■ **Excerpt**:
Book Report: Making of Original Dungeons & Dragons, Part II

Part II: 1973 Draft of Dungeons & Dragons

In which letters show Dave Arneson running Blackmoor for the Lake Geneva mob, and they set up their campign, with more areas taken from the Great Kingdom map. Interestingly the Grand Duchy of Urnst, south of Nyr Div lake, is full of dinosaurs and prehistoric mammals; Keoland, at this time much closer, not across the Wooly Bay and mountains, has Martian Thoats, Apts, etc. By the time of World of Greyhawk (1983), all traces of weird stuff has been erased, the encounter tables are all Knight, Pilgrim, Men, Men, Men; tho Blackmoor's table shows Gibberling, Quaggoth, Qullan, and Ice Troll encounters, at least.

Gygax's later implausible story in Dragon (July 1977) is that Arneson "contributed" 18 pages of notes and ran "variant CHAINMAIL", while he heroically typed 300 manuscript pages.

I've gone over the draft D&D rules some when the Arneson v. Gygax court case document came out, and we have handwritten parts from Arneson, and typewritten draft from Gygax, which had this bon mot:

Introduction: This is where Gary editorializes and tells neat stories
as much as his little heart desires and if he wants to use the extra
pages. A rule book is a rule book not a novel.
—Dave Arneson

Stats are at this time GP (the rule doesn't say to x10, but the examples do), Intelligence, Cunning (Wisdom), Strength, Health, Appearance (Charisma). Cleric level titles are Acolyte, Friar (Adept), Village Priest, Priest (Vicar), Vicar (Curate), Curë (Bishop), Abbë (Lama), Patriarch. These have long been contentious, and obsolete, since no recent game has level titles, but the originals are MUCH better than the renamed ones. Lama? Magic-User they got right from the start, Fighter swapped Warrior (2) for Swordsman (3), and again I think the original is better.

■ **Source data**:
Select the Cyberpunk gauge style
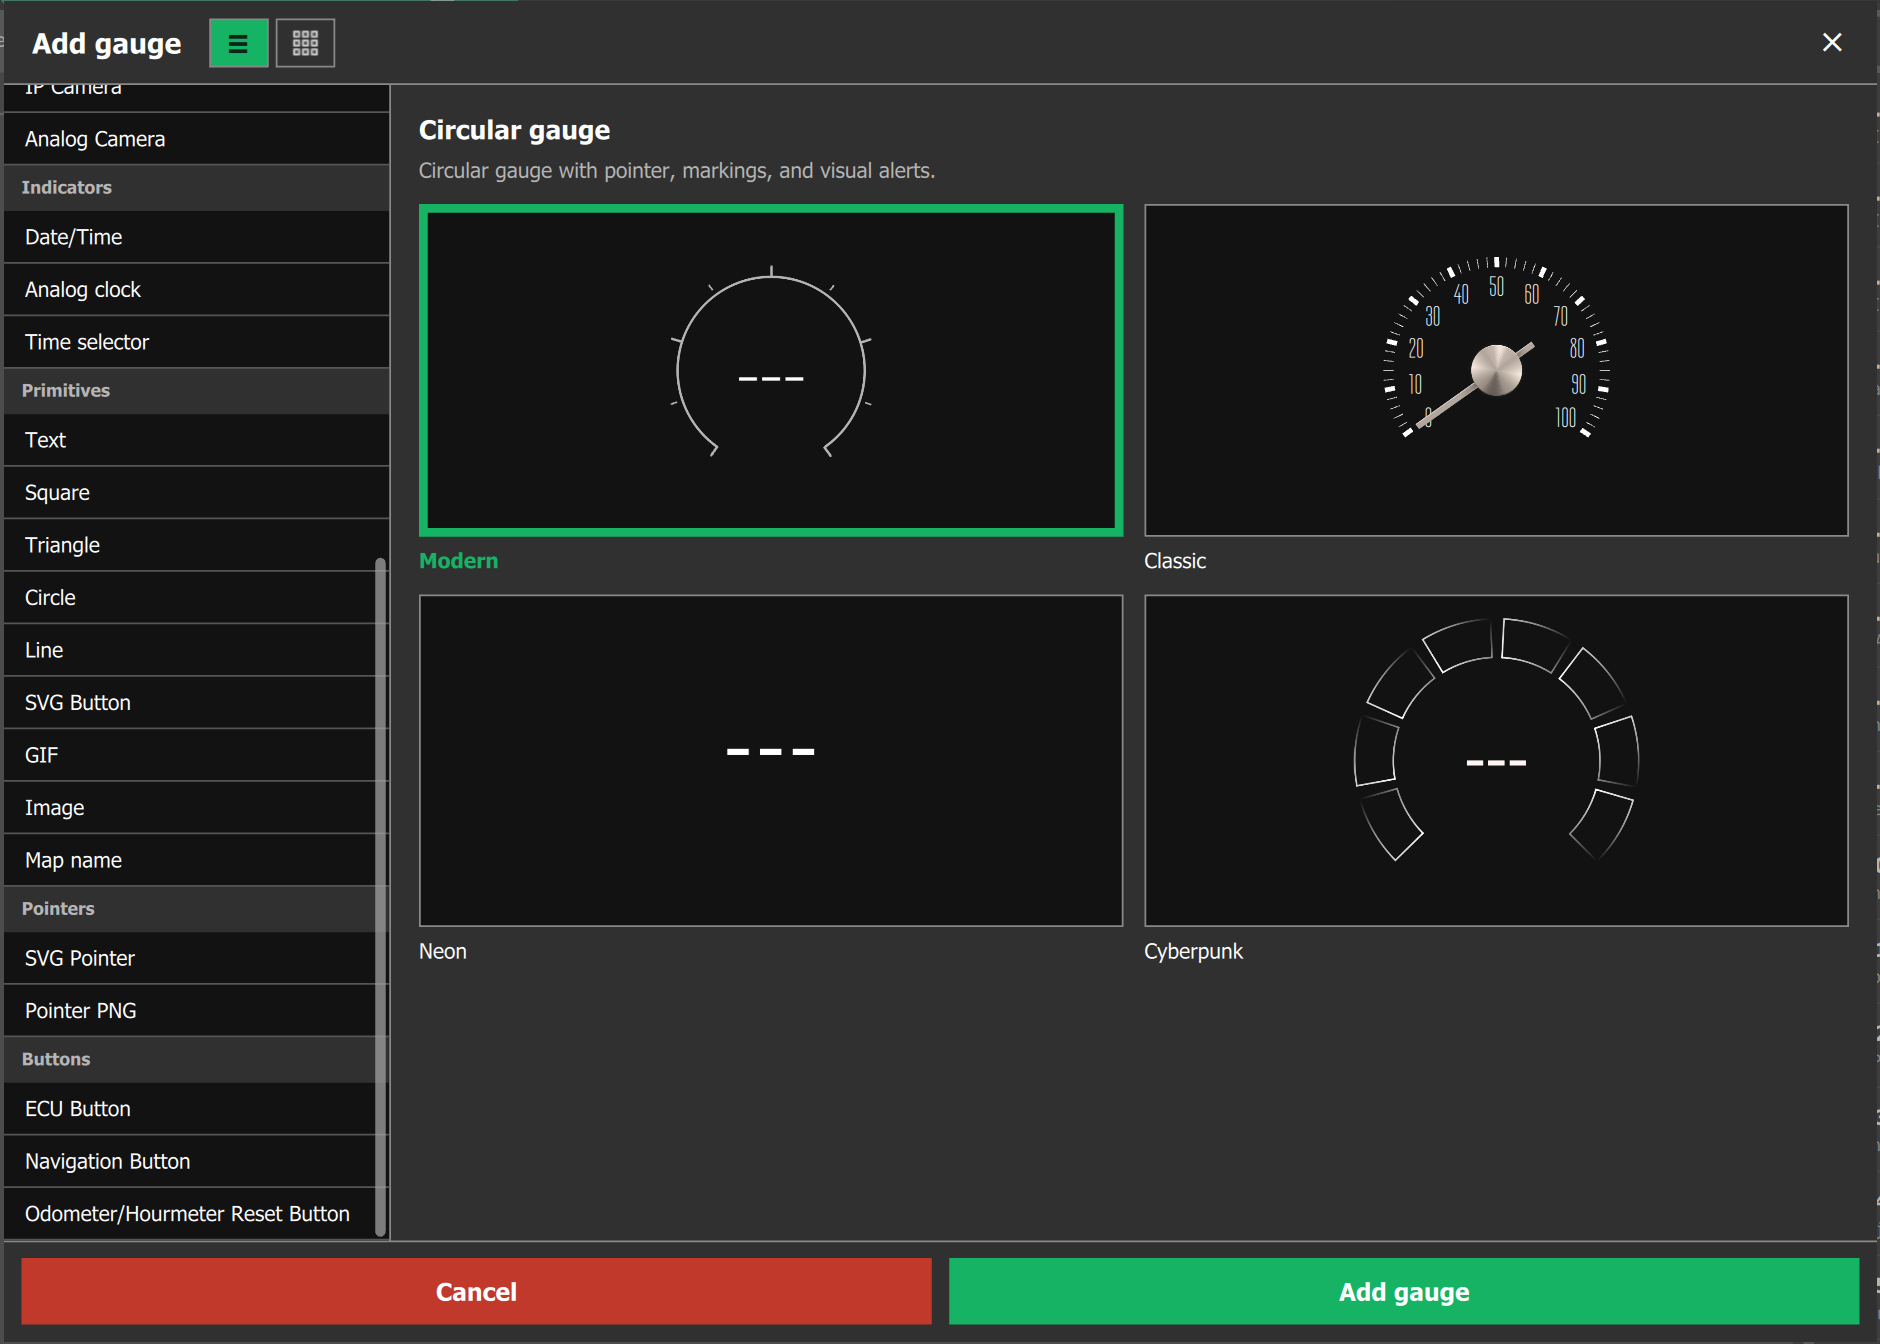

■ **Tasks to complete**:
1. Render this sentence from the book report into Spanish: "Gygax's later implausible story in Dragon (July 1977) is that Arneson "contributed" 18 pages of notes and ran "variant CHAINMAIL", while he heroically typed 300 manuscript pages."
2. List every cleric level title that the book report gives from the draft rules. Keep any name in parentheses that appears with a title.
3. Quote the book report word for word. Start at the words "Book Report: Making" and end after "300 manuscript pages.".
Nothing in the material is needed for any work on the book report.

■ **Solutions to each task**:
1. La posterior e inverosímil versión de Gygax en Dragon (julio de 1977) es que Arneson "aportó" 18 páginas de notas y dirigió una "variante de CHAINMAIL", mientras él mecanografiaba heroicamente 300 páginas de manuscrito.

2.
1. Acolyte
2. Friar (Adept)
3. Village Priest
4. Priest (Vicar)
5. Vicar (Curate)
6. Curë (Bishop)
7. Abbë (Lama)
8. Patriarch

3.
Book Report: Making of Original Dungeons & Dragons, Part II

Part II: 1973 Draft of Dungeons & Dragons

In which letters show Dave Arneson running Blackmoor for the Lake Geneva mob, and they set up their campign, with more areas taken from the Great Kingdom map. Interestingly the Grand Duchy of Urnst, south of Nyr Div lake, is full of dinosaurs and prehistoric mammals; Keoland, at this time much closer, not across the Wooly Bay and mountains, has Martian Thoats, Apts, etc. By the time of World of Greyhawk (1983), all traces of weird stuff has been erased, the encounter tables are all Knight, Pilgrim, Men, Men, Men; tho Blackmoor's table shows Gibberling, Quaggoth, Qullan, and Ice Troll encounters, at least.

Gygax's later implausible story in Dragon (July 1977) is that Arneson "contributed" 18 pages of notes and ran "variant CHAINMAIL", while he heroically typed 300 manuscript pages.